If not: if a model is missing, ollama pull qwen2.5:3b (and :7b); if ollama list hangs, start the server with ollama serve &. If SPEC.md/ARCHITECTURE.md/pillar-coverage-matrix.md are absent, stop and do Lab 1 — this lab consumes its artifacts and cannot proceed without them.
Background
Recall first (from memory): From Lab 1, what are the four seams, and which three of them does this lab prove (the fourth waits for the deployed runner in Lab 3)? (Answer: harness↔provider, harness↔access, runner↔harness, factory↔system; Lab 2 proves the fallback, the gate, and the regenerate seams — the spend-cap-halt seam needs the runner from Lab 3.)
The integration order matters. Build the providers and access layers first (they are interfaces the harness depends on), then the harness (which calls through them), then the ledger (which the harness writes to), and leave the runner for Lab 3. Test each seam the moment you cross it, while the code is fresh, rather than at the end when a failure could be in any of five places. Every step below ends with a checkpoint that maps to a matrix row or a seam test.

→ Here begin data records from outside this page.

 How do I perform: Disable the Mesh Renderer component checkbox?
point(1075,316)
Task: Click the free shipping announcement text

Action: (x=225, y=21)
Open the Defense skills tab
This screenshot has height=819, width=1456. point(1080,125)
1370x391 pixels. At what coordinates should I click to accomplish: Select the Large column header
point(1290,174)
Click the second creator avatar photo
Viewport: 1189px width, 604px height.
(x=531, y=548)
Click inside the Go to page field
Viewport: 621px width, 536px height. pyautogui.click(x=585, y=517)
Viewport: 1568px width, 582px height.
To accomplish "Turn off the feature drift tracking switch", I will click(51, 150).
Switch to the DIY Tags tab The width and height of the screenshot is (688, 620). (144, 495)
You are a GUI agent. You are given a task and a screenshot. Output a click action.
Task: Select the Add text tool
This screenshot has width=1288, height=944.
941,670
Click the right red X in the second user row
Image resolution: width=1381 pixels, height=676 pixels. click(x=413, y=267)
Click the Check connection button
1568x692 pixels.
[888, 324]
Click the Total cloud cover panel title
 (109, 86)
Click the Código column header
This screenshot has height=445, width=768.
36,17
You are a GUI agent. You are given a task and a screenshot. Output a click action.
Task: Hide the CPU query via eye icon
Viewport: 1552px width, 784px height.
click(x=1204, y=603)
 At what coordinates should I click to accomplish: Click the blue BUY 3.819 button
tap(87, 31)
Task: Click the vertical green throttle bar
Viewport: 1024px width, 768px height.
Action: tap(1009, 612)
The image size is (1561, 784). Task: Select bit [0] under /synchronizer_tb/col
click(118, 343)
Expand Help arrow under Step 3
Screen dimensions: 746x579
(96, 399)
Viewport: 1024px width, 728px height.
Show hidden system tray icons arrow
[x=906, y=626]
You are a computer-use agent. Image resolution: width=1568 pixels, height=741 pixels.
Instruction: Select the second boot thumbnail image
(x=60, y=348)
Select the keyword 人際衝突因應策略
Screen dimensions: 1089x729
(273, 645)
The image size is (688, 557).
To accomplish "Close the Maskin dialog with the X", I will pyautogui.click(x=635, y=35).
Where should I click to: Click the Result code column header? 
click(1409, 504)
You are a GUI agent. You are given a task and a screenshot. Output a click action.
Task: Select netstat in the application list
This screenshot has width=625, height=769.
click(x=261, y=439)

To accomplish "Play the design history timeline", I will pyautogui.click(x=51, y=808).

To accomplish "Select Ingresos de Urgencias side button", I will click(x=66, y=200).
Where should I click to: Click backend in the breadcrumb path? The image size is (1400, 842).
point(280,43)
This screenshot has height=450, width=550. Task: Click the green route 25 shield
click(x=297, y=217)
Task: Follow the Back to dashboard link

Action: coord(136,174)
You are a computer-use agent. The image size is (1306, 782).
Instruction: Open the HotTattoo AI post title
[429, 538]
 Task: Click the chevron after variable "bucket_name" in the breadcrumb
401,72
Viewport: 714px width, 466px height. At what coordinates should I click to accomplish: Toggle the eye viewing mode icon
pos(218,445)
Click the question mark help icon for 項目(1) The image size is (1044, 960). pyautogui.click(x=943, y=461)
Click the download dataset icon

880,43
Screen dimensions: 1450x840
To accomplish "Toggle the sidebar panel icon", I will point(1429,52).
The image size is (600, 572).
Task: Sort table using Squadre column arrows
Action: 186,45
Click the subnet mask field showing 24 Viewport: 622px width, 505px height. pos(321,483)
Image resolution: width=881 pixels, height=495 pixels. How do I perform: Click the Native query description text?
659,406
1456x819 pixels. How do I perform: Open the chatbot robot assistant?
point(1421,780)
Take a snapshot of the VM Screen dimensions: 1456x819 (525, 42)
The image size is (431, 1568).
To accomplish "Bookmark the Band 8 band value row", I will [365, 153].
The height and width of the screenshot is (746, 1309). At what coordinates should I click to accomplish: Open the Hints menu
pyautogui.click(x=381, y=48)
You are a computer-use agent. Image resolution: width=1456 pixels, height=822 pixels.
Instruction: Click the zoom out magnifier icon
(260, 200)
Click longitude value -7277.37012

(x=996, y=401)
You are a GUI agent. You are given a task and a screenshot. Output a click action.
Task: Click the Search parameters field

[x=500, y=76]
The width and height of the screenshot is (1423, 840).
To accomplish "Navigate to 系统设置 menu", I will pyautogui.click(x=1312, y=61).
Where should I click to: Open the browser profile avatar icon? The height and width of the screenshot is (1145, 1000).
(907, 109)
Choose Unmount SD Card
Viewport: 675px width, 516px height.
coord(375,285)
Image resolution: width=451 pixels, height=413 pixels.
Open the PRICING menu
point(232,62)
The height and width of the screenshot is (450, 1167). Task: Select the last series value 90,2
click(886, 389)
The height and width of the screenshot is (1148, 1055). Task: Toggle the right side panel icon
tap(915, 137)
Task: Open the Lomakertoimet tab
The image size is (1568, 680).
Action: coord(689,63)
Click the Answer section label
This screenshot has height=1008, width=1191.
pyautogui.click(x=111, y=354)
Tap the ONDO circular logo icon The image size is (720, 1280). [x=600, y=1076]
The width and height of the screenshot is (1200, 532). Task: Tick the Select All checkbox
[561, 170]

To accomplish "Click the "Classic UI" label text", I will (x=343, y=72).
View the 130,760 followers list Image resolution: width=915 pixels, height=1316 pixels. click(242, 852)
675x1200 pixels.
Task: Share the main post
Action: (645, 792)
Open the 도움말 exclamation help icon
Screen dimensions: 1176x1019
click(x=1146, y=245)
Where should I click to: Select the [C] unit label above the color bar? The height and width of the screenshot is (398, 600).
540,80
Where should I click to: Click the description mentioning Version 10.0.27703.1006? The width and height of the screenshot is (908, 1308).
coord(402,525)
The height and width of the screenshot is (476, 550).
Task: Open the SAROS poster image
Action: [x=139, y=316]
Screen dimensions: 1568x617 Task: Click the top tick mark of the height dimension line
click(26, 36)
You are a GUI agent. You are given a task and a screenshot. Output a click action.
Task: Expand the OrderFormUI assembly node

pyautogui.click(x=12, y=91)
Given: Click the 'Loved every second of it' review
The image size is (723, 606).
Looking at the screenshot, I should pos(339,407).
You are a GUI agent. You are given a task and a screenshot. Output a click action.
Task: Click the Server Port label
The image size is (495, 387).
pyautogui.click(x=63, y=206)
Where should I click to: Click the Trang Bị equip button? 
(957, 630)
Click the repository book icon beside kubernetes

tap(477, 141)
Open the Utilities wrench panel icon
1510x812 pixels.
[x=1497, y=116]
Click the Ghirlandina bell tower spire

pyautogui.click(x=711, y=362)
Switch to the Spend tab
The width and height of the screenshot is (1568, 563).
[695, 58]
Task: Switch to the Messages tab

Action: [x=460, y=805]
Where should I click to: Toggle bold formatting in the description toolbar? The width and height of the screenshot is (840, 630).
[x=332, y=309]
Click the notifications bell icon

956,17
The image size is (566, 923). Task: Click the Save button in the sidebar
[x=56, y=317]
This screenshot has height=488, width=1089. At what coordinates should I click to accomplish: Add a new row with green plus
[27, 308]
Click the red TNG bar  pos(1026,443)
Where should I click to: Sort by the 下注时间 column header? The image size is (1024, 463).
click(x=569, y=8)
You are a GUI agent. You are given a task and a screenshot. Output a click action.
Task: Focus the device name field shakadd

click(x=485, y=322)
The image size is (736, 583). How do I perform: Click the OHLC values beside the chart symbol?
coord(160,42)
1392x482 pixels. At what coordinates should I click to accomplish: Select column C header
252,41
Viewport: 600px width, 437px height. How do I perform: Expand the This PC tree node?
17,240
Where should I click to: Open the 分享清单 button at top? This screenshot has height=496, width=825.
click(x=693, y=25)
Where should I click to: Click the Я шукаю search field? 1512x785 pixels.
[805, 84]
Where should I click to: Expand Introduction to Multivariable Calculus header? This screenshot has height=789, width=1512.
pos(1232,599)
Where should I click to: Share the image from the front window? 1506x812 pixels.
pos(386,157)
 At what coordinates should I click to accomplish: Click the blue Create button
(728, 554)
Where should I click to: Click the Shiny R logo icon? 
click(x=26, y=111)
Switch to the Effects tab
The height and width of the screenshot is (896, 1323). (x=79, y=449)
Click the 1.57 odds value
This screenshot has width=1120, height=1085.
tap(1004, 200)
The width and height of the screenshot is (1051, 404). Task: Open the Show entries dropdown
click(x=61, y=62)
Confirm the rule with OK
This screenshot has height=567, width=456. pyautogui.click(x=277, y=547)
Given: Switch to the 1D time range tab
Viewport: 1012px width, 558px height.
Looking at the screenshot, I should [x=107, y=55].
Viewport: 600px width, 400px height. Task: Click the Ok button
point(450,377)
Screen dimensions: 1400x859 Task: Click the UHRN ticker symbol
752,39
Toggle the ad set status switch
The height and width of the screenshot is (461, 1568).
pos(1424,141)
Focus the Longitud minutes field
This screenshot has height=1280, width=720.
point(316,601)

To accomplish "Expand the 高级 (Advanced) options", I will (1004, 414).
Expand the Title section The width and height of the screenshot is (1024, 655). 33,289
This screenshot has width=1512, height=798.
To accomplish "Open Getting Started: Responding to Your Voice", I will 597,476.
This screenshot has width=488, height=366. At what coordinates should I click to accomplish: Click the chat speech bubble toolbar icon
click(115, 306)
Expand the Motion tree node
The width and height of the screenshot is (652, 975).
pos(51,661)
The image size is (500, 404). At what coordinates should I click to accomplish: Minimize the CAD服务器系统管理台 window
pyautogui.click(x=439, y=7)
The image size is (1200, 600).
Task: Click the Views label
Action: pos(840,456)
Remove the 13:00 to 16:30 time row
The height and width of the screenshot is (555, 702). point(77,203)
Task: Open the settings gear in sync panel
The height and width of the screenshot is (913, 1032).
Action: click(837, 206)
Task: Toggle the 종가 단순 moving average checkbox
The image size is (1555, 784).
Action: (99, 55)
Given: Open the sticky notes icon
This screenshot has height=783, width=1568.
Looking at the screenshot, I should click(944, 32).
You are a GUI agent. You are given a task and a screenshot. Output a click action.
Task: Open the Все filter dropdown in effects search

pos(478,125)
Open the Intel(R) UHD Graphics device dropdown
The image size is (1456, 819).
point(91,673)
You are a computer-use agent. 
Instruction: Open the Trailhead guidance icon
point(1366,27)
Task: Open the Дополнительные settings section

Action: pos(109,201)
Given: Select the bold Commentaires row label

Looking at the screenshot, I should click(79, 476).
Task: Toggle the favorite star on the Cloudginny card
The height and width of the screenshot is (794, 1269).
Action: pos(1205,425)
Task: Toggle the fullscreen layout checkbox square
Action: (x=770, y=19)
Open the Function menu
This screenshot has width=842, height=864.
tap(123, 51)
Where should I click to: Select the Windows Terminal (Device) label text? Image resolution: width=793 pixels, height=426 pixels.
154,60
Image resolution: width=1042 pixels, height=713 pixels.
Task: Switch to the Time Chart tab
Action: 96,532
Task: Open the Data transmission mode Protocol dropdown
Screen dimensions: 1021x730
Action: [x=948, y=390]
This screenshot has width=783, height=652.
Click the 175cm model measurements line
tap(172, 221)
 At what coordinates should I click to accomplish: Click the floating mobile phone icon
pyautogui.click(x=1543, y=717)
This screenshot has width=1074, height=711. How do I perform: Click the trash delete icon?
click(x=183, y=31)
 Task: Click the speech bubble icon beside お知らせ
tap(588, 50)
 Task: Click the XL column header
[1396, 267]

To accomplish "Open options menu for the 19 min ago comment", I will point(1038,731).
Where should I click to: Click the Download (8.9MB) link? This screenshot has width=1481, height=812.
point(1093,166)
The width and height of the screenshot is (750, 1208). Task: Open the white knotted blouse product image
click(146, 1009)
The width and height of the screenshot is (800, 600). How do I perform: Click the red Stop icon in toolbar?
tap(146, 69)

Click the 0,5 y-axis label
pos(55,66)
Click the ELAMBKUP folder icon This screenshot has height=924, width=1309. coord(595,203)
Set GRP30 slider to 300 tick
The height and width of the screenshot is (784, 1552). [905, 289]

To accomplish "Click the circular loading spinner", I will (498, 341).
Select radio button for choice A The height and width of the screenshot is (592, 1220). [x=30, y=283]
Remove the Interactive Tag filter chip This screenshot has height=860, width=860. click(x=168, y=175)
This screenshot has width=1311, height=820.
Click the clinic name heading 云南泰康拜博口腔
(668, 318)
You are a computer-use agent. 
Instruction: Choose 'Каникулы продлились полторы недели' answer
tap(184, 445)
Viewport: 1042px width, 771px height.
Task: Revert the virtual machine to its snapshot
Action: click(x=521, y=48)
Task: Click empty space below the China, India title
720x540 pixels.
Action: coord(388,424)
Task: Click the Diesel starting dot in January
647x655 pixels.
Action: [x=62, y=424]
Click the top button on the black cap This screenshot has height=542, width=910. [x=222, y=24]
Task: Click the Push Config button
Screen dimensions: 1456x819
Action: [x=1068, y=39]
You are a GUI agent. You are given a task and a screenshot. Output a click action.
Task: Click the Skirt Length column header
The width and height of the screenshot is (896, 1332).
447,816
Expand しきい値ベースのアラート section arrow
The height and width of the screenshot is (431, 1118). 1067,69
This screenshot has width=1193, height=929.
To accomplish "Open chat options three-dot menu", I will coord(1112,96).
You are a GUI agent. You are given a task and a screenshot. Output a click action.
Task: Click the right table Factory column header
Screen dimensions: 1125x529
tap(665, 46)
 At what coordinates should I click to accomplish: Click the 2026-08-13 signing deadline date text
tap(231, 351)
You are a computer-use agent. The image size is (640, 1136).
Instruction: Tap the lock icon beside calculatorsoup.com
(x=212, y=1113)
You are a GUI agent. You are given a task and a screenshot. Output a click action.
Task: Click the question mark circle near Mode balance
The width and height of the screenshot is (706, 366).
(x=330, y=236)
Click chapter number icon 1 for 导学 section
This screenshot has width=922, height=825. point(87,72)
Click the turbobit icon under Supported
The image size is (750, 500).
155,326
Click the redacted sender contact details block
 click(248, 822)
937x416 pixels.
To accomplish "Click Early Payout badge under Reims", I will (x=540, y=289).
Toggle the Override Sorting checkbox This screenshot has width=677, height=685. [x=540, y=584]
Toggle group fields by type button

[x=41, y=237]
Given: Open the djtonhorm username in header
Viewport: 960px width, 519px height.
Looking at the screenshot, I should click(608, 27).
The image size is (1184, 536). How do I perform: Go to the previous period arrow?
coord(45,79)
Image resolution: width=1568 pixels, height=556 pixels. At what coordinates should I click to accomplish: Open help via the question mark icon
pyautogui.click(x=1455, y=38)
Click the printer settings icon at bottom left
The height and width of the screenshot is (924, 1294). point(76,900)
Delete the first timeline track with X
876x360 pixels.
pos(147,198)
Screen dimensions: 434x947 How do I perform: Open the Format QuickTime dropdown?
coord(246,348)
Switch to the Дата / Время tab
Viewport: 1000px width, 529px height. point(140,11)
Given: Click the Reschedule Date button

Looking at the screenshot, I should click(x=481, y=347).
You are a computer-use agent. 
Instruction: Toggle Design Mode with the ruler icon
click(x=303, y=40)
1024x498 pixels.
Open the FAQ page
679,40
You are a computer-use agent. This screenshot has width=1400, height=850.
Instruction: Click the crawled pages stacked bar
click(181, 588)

Here is the data flow of the one manual tick you are building toward — the integration moment of Step 6:
flowchart LR
L["lead.plan_tick()"] --> W["worker.process(slice)"]
W -->|"model via providers P3"| W
W -->|"fetch/write via access P5"| W
W --> V{"validator.validate()"}
V -->|accept| E["emit to out/"]
V -->|reject| X["drop, log"]
E --> G["ledger.record()"]
Notice: the worker never touches a model or the world directly — it goes through providers (P3) and access (P5); only validated output reaches out/ and the ledger.
Steps
1. Run the factory’s Build stage against the SPEC
Use your M10 factory to scaffold the components from SPEC.md and the Lab 1 plan. The factory writes first-draft code; you will steer it by hand where it needs domain knowledge it can’t infer.
uv run factory build --spec SPEC.md --plan runs/plan-week1.md --out system/
Checkpoint: system/ now contains non-empty drafts of providers.py, access.py, harness/{lead,worker,validator}.py, and ledger.py.
If not: if the factory produced nothing or only stubs, your SPEC.md Components/acceptance sections are likely too thin for the factory to plan from — enrich them and re-run. If the factory build command differs, use whatever M10 entry point generates code from a spec+plan. Once the drafts exist, record this factory run path in the matrix as P2 evidence — the system was built through the factory, which is the pillar.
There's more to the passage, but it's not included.